WHAT IS EXPECTED: In the listing below, find the line that contains "Task: Click the" and the line that contains "The width and height of the screenshot is (548, 448).". Quote both and every line between them, exactly, and nothing more.

DATA:
--*--

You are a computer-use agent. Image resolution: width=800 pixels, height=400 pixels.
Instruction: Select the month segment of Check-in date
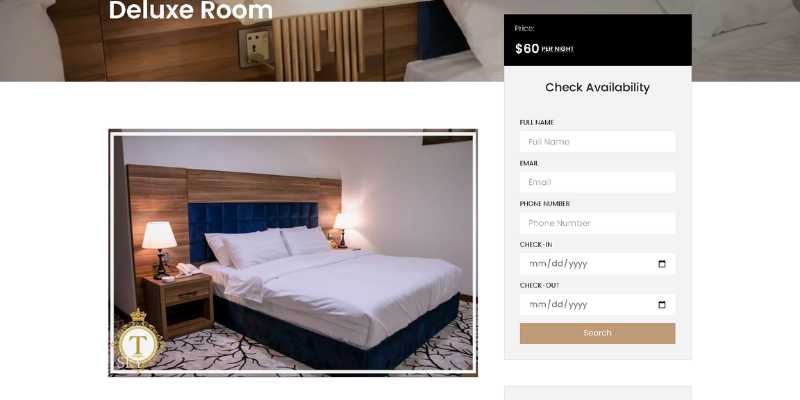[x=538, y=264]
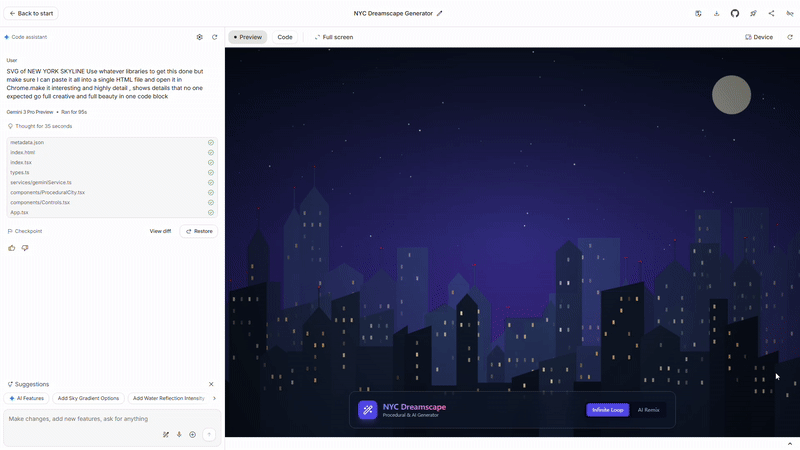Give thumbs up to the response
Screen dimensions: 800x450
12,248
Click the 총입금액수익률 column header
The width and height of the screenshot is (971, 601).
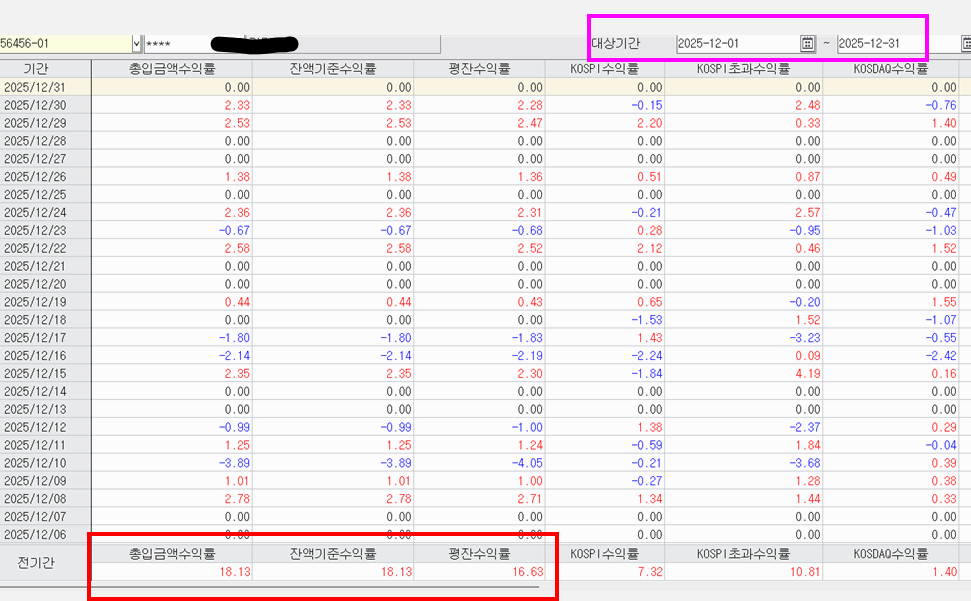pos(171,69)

--*--

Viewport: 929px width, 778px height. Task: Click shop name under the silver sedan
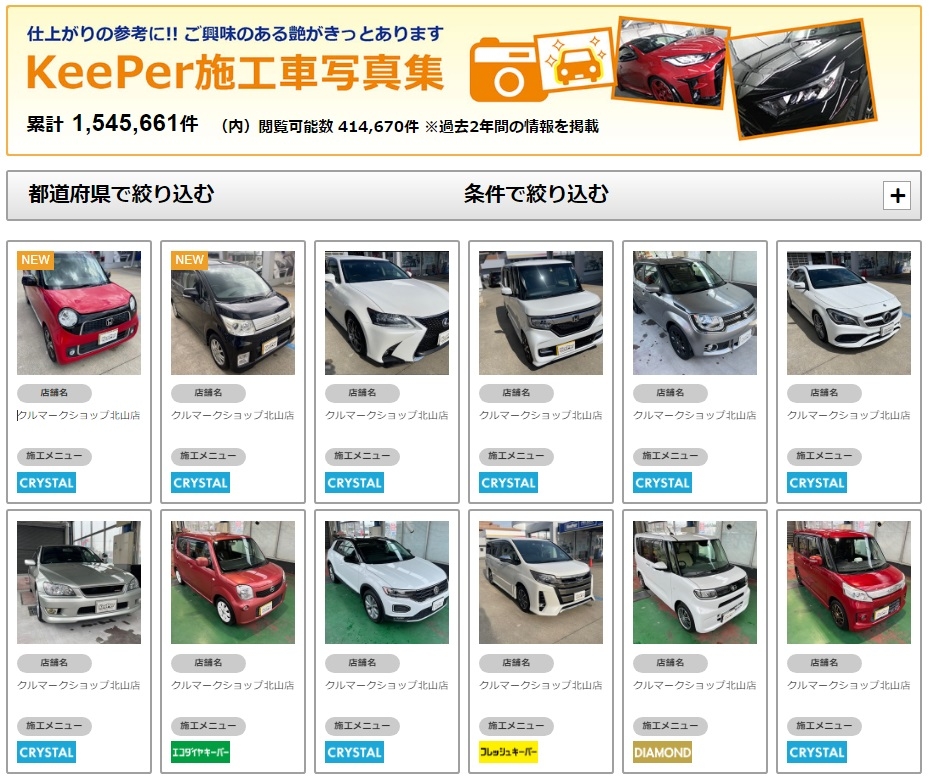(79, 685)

--*--

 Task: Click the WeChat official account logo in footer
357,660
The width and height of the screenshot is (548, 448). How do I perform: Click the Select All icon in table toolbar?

--*--

RESPONSE:
 Task: Click the WeChat official account logo in footer
357,660
The width and height of the screenshot is (548, 448). How do I perform: Click the Select All icon in table toolbar?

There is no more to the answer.